Description
CSCI 4100/6100 RPI Machine Learning From Data
ASSIGNMENT 11
LFD is the class textbook
k-NN and RBFs on Digits Data
In this assignment, use the same data you created in Assignment 9 for the digits problem classifying ‘Digit 1’ from ‘not Digit 1’.
So you combined all the data to one data set, normalized the data so that the range of both features is [−1,1] (there is mild data snooping here but, for simplicity, we will live with it) and selected 300 data points for your training set and the remaining are a test set.
1. (450) k-NN Rule.
(a) Use cross validation with your training set to select the optimal value of k for the k-NN rule. Give a plot of Ecv versus k. What value of k do you choose.
(b) For the value of k that you took, give a plot of the decision boundary. What is the in-sample error. What is the cross validation error.
(c) What is the test error Etest?
2. (450) RBF-network. (a) For the RBF-network with Gaussian kernel, set the scale r = 2/√k, where k is the number of centers. Use cross validation with your training set to select the optimal number of centers k for the RBF-network. Give a plot of Ecv versus k. What value of k do you choose.
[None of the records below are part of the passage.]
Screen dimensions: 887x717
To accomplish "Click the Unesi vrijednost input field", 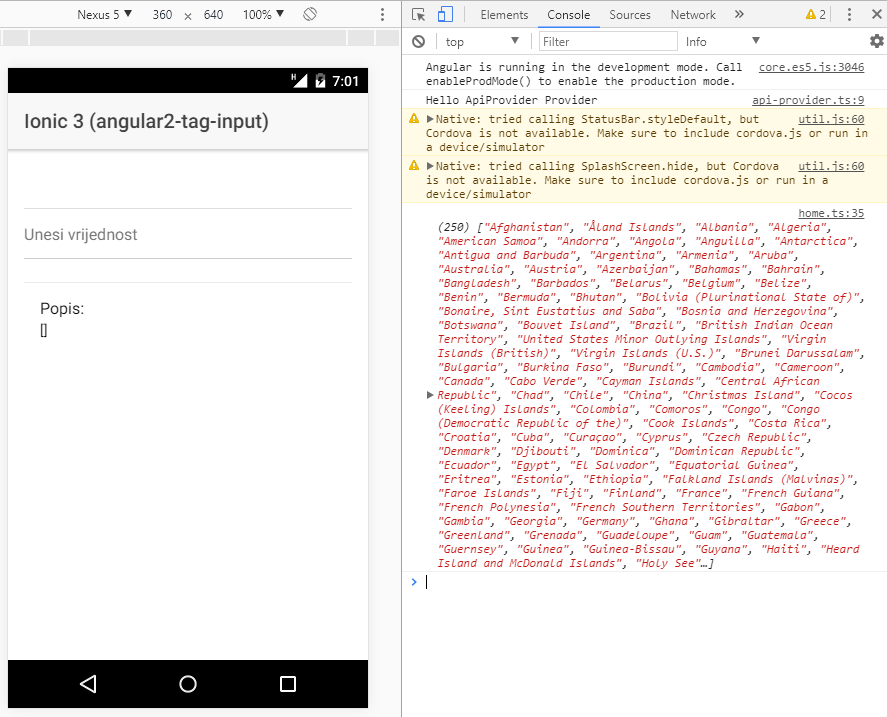I will [188, 235].
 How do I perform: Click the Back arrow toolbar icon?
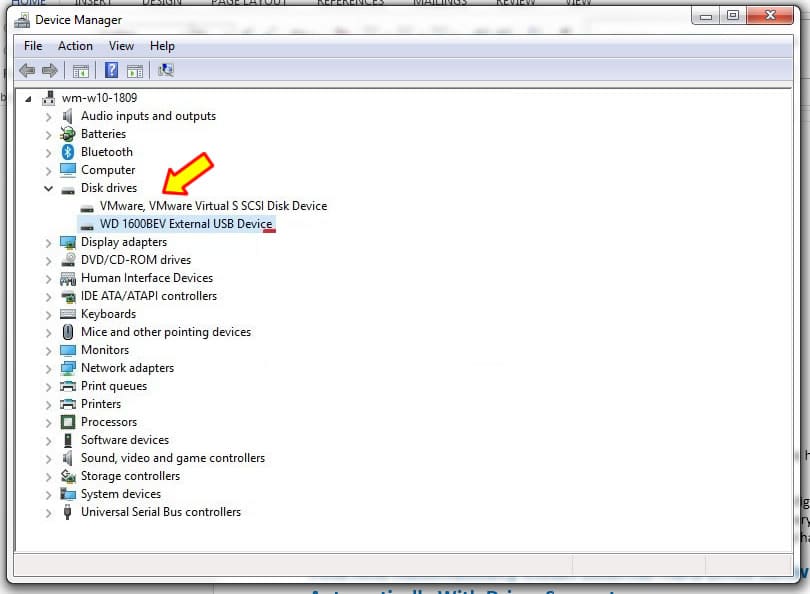point(27,71)
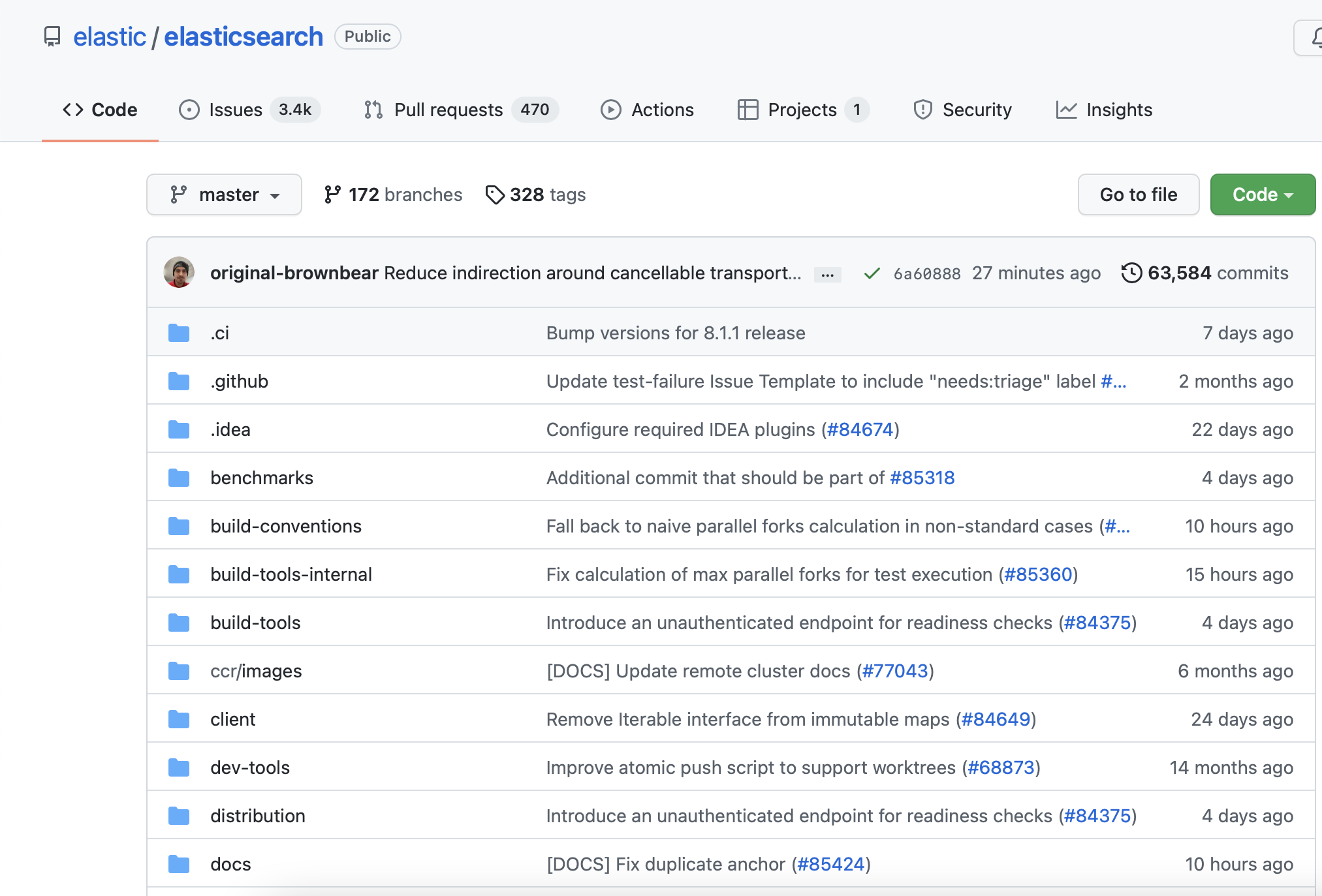Click the branch icon beside 172 branches
Viewport: 1322px width, 896px height.
point(332,194)
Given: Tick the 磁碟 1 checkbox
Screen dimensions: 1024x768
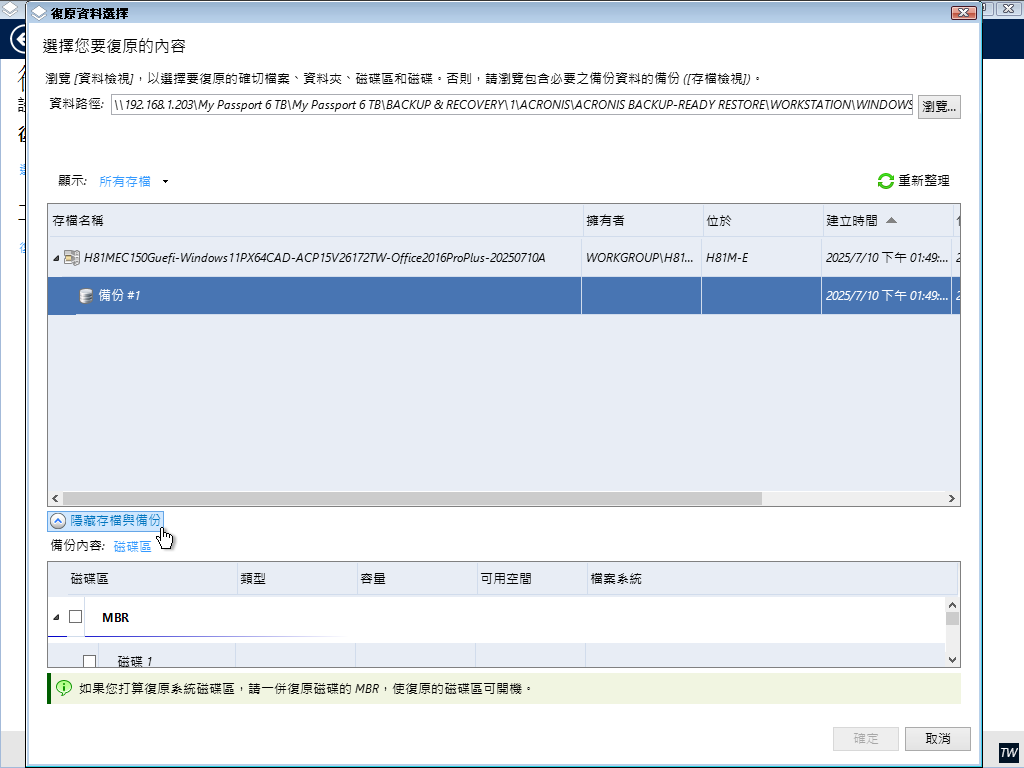Looking at the screenshot, I should [x=89, y=661].
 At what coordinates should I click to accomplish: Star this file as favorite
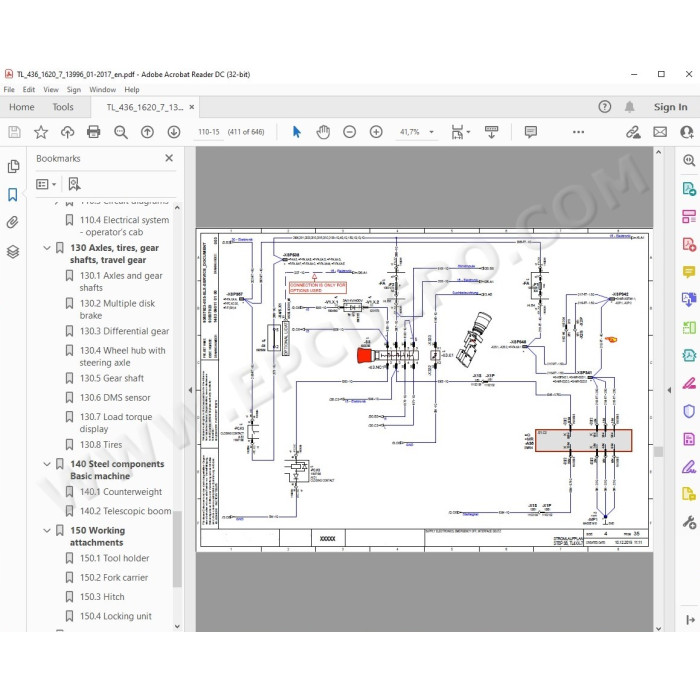41,132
(b) For the value of k that you took, give a plot of the decision boundary. What is the in-sample error. What is the cross validation error.
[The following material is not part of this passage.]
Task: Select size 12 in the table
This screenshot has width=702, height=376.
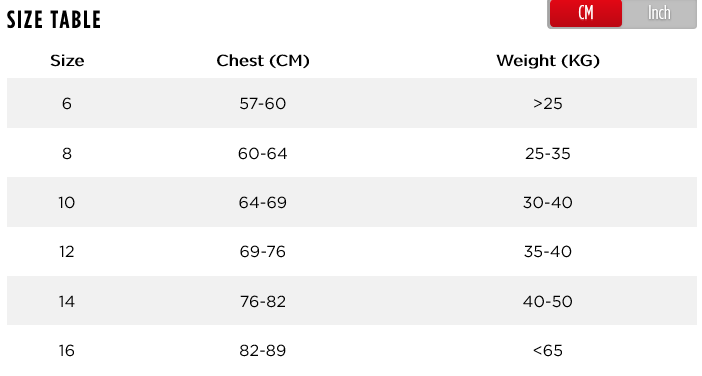Action: (67, 252)
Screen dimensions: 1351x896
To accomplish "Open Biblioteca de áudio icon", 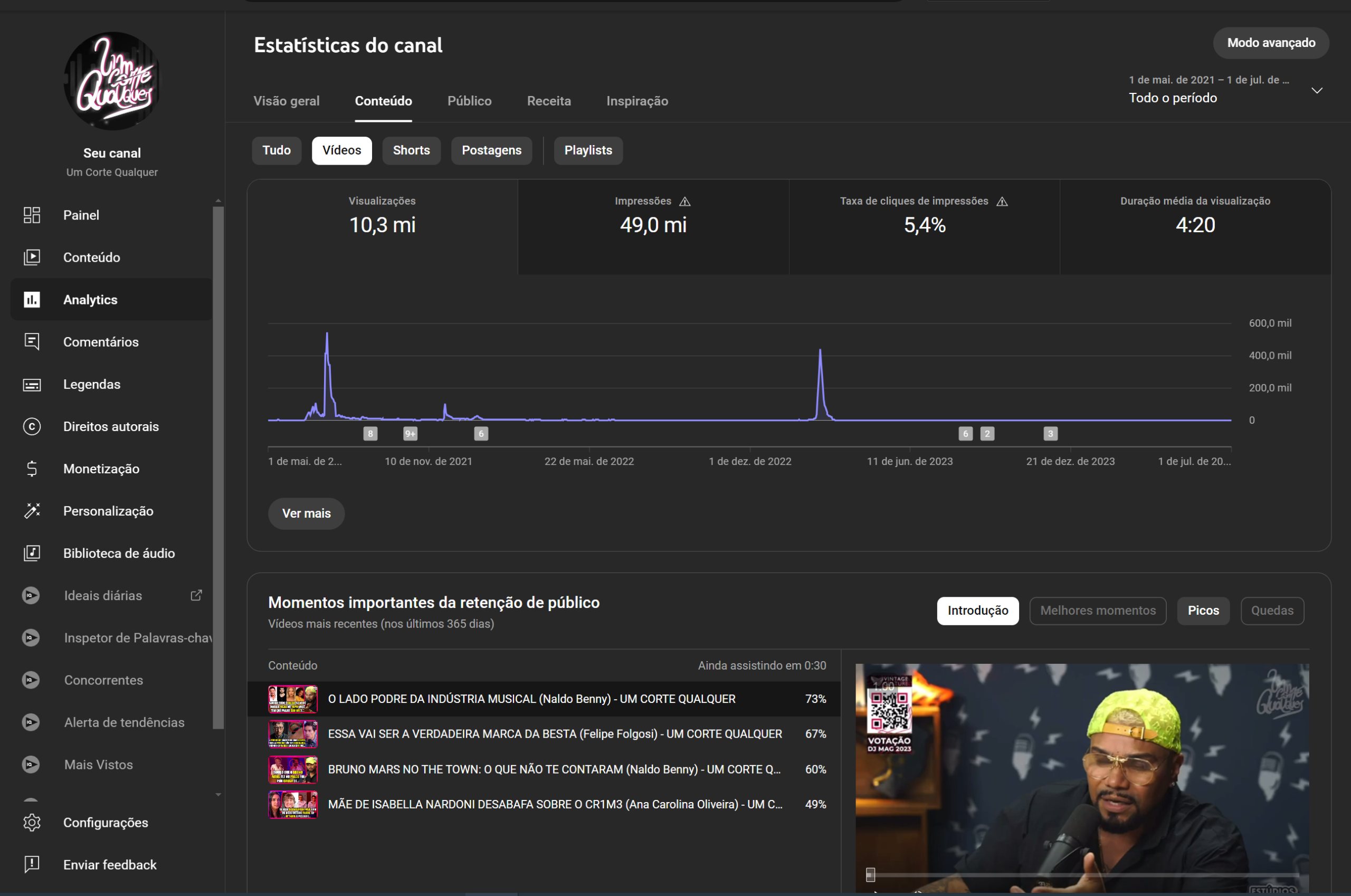I will [32, 553].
(c) What is the test error Etest?
3. (100) Compare Linear, k-NN, RBF-network. Compare the final test error from your three attempts to solve this problem: (i) Linear model with 8th order polynomial transform and regularization selected by CV. (ii) k-NN rule with k selected by CV. (iii) RBF-network with number of centers selected by CV. Make some intelligent comments.